(Data items)
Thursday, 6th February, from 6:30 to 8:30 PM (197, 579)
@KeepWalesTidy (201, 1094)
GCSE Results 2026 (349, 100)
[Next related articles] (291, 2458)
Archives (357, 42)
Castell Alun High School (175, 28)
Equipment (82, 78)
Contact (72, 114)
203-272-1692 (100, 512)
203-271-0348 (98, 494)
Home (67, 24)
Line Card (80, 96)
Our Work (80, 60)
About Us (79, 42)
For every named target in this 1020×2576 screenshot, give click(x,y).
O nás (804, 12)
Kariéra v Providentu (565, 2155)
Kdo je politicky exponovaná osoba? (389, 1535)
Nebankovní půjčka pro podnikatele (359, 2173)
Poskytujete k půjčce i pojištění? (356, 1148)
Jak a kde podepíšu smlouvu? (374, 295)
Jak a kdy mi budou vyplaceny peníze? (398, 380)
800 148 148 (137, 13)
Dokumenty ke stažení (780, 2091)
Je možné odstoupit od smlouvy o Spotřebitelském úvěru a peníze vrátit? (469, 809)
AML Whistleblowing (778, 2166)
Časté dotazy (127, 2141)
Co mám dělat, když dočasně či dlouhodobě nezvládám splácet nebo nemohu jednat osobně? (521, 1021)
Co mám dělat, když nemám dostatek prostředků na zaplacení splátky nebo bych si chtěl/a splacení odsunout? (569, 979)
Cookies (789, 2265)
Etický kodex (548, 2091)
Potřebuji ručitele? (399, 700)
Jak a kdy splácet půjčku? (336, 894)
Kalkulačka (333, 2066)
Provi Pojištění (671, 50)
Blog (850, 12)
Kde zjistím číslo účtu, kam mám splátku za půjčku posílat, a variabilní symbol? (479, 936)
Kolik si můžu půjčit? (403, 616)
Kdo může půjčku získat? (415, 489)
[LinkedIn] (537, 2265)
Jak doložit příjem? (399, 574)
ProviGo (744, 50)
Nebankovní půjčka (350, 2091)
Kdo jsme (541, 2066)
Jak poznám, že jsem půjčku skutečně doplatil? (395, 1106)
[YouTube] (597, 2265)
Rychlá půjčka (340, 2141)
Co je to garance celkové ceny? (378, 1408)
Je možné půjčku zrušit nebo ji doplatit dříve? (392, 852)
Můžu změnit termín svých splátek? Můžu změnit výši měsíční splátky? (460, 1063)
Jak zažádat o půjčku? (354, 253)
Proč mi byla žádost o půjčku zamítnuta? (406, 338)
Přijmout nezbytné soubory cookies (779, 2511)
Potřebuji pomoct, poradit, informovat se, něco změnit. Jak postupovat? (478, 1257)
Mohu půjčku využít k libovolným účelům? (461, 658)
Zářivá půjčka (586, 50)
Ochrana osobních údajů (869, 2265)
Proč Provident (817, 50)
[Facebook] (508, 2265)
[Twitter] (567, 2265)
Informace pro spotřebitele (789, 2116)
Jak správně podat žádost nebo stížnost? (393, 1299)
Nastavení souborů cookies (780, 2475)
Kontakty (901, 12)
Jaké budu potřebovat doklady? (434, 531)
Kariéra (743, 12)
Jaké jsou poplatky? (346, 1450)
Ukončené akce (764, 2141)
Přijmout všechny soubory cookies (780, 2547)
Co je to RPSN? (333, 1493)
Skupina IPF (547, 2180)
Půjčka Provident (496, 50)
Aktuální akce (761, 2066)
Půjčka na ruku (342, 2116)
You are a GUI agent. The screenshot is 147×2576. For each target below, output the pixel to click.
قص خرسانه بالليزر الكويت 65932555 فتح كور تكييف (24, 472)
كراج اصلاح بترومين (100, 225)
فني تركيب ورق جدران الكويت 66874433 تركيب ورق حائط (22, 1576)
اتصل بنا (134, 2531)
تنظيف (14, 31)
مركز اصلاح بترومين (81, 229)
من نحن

■ **YOUR INSTRUCTIONS**: Retype the entries word for word.

■ **SOLVED PROBLEM**:
Thursday, 6th February, from 6:30 to 8:30 PM (197, 579)
@KeepWalesTidy (201, 1094)
GCSE Results 2026 (349, 100)
[Next related articles] (291, 2458)
Archives (357, 42)
Castell Alun High School (175, 28)
Equipment (82, 78)
Contact (72, 114)
203-272-1692 (100, 512)
203-271-0348 (98, 494)
Home (67, 24)
Line Card (80, 96)
Our Work (80, 60)
About Us (79, 42)
For every named target in this 1020×2576 screenshot, give click(x,y).
O nás (804, 12)
Kariéra v Providentu (565, 2155)
Kdo je politicky exponovaná osoba? (389, 1535)
Nebankovní půjčka pro podnikatele (359, 2173)
Poskytujete k půjčce i pojištění? (356, 1148)
Jak a kde podepíšu smlouvu? (374, 295)
Jak a kdy mi budou vyplaceny peníze? (398, 380)
800 148 148 (137, 13)
Dokumenty ke stažení (780, 2091)
Je možné odstoupit od smlouvy o Spotřebitelském úvěru a peníze vrátit? (469, 809)
AML Whistleblowing (778, 2166)
Časté dotazy (127, 2141)
Co mám dělat, když dočasně či dlouhodobě nezvládám splácet nebo nemohu jednat osobně? (521, 1021)
Co mám dělat, když nemám dostatek prostředků na zaplacení splátky nebo bych si chtěl/a splacení odsunout? (569, 979)
Cookies (789, 2265)
Etický kodex (548, 2091)
Potřebuji ručitele? (399, 700)
Jak a kdy splácet půjčku? (336, 894)
Kalkulačka (333, 2066)
Provi Pojištění (671, 50)
Blog (850, 12)
Kde zjistím číslo účtu, kam mám splátku za půjčku posílat, a variabilní symbol? (479, 936)
Kolik si můžu půjčit? (403, 616)
Kdo může půjčku získat? (415, 489)
[LinkedIn] (537, 2265)
Jak doložit příjem? (399, 574)
ProviGo (744, 50)
Nebankovní půjčka (350, 2091)
Kdo jsme (541, 2066)
Jak poznám, že jsem půjčku skutečně doplatil? (395, 1106)
[YouTube] (597, 2265)
Rychlá půjčka (340, 2141)
Co je to garance celkové ceny? (378, 1408)
Je možné půjčku zrušit nebo ji doplatit dříve? (392, 852)
Můžu změnit termín svých splátek? Můžu změnit výši měsíční splátky? (460, 1063)
Jak zažádat o půjčku? (354, 253)
Proč mi byla žádost o půjčku zamítnuta? (406, 338)
Přijmout nezbytné soubory cookies (779, 2511)
Potřebuji pomoct, poradit, informovat se, něco změnit. Jak postupovat? (478, 1257)
Mohu půjčku využít k libovolným účelům? (461, 658)
Zářivá půjčka (586, 50)
Ochrana osobních údajů (869, 2265)
Proč Provident (817, 50)
[Facebook] (508, 2265)
[Twitter] (567, 2265)
Informace pro spotřebitele (789, 2116)
Jak správně podat žádost nebo stížnost? (393, 1299)
Nastavení souborů cookies (780, 2475)
Kontakty (901, 12)
Jaké budu potřebovat doklady? (434, 531)
Kariéra (743, 12)
Jaké jsou poplatky? (346, 1450)
Ukončené akce (764, 2141)
Přijmout všechny soubory cookies (780, 2547)
Co je to RPSN? (333, 1493)
Skupina IPF (547, 2180)
Půjčka Provident (496, 50)
Aktuální akce (761, 2066)
Půjčka na ruku (342, 2116)
You are a GUI agent. The screenshot is 147×2576. For each target below, output the pixel to click.
قص خرسانه بالليزر الكويت 65932555 فتح كور تكييف (24, 472)
كراج اصلاح بترومين (100, 225)
فني تركيب ورق جدران الكويت 66874433 تركيب ورق حائط (22, 1576)
اتصل بنا (134, 2531)
تنظيف (14, 31)
مركز اصلاح بترومين (81, 229)
من نحن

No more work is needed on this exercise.